▶ **Required tasks**
**a)** Using the SMS4 paper excerpt, decide whether each statement agrees with it: (i) the folded design needs 380 CLB slices; (ii) the designs were implemented with Xilinx ISE 7.1i software; (iii) the SMS4 standard was released in March 2006. For each one, answer yes or no and quote the words of the text that decide it.
**b)** Change every "throughput" to "data rate" in the SMS4 paper excerpt, from "This paper describes" up to and including "network(WLAN)—SMS4 Block Cipher.", and write out that stretch with the change made.
───── Excerpted passage ─────
# **Implementation of SMS4 Block Cipher on FPGA**

Yier Jin Zhejiang University Institute of VLSI Design Hangzhou, China jinye@vlsi.zju.edu.cn Haibin Shen Zhejiang University Institute of VLSI Design Hangzhou, China shb@vlsi.zju.edu.cn Rongquan You Zhejiang University Institute of VLSI Design Hangzhou, China yourq@vlsi.zju.edu.cn

#### Abstract

This paper describes two encryption designs of Chinese wireless local area network block cipher standard – SMS4 algorithm. Then these two designs are implemented on Xilinx Virtex-4 FPGA devices. The first (pipelined) design is optimized in order to reduce time delay and the encryption core has a throughput of 24Gb/s. The second (folded) design is optimized in order to minimize area coverage and the encryption core only needs 380 CLB slices with throughput of 740Mb/s. There are no known hardware implementations of an encryption SMS4 designs.

#### 1. Introduction

In February 2006, the Office of State Commercial Cryptography Administrator(OSCCA) in China released symmetric-key encryption standard of wireless local area network(WLAN)—SMS4 Block Cipher.

In this paper, two architectures and their FPGA implementations are proposed, the folded architecture and the pipelined architecture. Both designs include encryption process and key expansion schedule of SMS4 algorithm. The folded architecture is optimized in order to achieve small cover area. The pipelined architecture is optimized to acquire small processing time. These designs are implemented using Xilinx ISE 7.1i software on Virtex-4 FPGA devices.
───── Data ─────
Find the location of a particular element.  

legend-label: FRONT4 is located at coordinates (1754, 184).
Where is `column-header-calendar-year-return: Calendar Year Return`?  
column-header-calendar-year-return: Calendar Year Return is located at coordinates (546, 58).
─────
▶ **Answers to the exercises**
**a)**
(i) Yes: "the encryption core only needs 380 CLB slices with throughput of 740Mb/s"
(ii) Yes: "These designs are implemented using Xilinx ISE 7.1i software on Virtex-4 FPGA devices."
(iii) No: "In February 2006, the Office of State Commercial Cryptography Administrator(OSCCA) in China released symmetric-key encryption standard of wireless local area network(WLAN)—SMS4 Block Cipher."

**b)**
This paper describes two encryption designs of Chinese wireless local area network block cipher standard – SMS4 algorithm. Then these two designs are implemented on Xilinx Virtex-4 FPGA devices. The first (pipelined) design is optimized in order to reduce time delay and the encryption core has a data rate of 24Gb/s. The second (folded) design is optimized in order to minimize area coverage and the encryption core only needs 380 CLB slices with data rate of 740Mb/s. There are no known hardware implementations of an encryption SMS4 designs.

#### 1. Introduction

In February 2006, the Office of State Commercial Cryptography Administrator(OSCCA) in China released symmetric-key encryption standard of wireless local area network(WLAN)—SMS4 Block Cipher.